**What the task asks:** Copy out each line of the data that contains "computer".

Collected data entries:
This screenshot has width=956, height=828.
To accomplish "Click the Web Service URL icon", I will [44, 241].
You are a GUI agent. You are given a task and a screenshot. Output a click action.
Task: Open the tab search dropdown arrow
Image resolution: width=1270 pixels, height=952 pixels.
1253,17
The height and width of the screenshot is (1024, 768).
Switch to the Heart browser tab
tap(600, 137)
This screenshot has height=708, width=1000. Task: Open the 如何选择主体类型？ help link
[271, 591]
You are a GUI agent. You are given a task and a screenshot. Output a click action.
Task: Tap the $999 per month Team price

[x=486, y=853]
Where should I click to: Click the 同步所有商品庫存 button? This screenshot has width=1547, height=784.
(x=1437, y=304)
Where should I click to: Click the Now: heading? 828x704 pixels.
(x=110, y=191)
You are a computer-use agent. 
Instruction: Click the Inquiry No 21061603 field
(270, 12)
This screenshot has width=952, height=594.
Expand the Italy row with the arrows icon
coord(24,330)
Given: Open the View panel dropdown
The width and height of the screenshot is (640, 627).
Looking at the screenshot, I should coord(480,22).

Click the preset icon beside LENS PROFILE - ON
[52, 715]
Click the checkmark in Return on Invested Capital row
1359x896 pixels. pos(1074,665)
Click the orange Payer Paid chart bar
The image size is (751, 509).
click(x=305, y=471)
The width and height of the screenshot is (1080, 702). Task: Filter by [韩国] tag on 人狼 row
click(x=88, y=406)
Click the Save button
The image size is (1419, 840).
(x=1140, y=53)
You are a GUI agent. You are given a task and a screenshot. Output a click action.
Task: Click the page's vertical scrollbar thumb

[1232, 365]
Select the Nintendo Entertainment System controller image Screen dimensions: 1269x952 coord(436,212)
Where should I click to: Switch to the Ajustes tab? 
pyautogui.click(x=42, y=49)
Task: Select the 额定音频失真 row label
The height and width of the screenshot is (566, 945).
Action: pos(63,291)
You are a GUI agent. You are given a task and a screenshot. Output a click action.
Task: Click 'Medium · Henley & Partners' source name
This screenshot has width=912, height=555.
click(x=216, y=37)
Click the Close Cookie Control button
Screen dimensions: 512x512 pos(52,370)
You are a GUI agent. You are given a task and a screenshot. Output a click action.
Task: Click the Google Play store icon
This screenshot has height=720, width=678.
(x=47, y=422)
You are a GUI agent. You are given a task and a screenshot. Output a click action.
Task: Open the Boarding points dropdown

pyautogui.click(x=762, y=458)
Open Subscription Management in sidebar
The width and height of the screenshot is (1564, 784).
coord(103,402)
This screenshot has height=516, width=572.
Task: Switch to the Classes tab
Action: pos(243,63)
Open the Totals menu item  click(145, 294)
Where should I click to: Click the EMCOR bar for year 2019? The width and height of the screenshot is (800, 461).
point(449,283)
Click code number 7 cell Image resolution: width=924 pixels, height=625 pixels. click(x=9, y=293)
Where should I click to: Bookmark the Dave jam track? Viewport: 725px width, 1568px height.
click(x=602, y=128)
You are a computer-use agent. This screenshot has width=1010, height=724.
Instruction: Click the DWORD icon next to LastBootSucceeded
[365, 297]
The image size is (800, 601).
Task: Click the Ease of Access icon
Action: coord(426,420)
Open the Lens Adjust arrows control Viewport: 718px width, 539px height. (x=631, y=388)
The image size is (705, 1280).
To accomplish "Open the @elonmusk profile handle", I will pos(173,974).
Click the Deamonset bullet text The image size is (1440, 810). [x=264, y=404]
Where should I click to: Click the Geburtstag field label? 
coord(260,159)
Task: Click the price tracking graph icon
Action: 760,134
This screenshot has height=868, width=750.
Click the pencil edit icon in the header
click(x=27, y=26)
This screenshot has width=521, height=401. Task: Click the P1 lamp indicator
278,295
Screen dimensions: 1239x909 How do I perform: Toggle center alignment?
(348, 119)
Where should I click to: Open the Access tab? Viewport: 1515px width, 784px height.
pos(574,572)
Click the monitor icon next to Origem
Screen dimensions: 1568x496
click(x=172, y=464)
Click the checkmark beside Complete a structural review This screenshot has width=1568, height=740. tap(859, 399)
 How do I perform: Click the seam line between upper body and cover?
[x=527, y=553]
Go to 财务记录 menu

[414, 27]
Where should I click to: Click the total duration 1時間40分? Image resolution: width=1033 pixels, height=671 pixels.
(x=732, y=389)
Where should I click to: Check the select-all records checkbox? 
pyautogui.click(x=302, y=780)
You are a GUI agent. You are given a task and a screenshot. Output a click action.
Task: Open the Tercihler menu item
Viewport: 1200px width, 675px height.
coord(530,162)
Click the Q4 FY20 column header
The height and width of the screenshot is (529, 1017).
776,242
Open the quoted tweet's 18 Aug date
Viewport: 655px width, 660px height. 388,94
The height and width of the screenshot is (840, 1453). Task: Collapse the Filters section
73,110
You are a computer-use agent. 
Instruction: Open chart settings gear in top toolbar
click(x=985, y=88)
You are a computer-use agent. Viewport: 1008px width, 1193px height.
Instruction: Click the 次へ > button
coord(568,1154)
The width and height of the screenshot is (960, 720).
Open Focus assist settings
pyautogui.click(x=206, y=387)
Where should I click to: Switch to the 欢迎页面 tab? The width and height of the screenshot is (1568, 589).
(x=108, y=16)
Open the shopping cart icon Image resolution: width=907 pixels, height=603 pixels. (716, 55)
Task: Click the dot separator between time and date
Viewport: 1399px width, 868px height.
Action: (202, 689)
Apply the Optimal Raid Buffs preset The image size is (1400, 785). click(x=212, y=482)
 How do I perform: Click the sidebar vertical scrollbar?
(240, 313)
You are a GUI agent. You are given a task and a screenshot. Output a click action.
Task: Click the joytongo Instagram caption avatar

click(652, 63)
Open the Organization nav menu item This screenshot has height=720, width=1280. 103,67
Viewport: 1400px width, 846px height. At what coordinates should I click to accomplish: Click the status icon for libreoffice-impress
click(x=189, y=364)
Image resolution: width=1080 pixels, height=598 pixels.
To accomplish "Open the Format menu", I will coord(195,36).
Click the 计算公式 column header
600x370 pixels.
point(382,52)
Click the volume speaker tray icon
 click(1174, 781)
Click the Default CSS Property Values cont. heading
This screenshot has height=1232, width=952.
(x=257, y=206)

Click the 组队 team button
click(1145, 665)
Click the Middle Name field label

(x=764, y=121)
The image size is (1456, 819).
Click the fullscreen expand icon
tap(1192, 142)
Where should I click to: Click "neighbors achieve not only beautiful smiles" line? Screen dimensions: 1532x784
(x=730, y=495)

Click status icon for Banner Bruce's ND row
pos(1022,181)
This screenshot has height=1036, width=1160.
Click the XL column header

**Response to this exercise:**
You are a computer-use agent. 
You are a computer-use agent. This screenshot has width=1010, height=724.
You are a computer-use agent. 
You are a computer-use agent. Viewport: 1008px width, 1193px height.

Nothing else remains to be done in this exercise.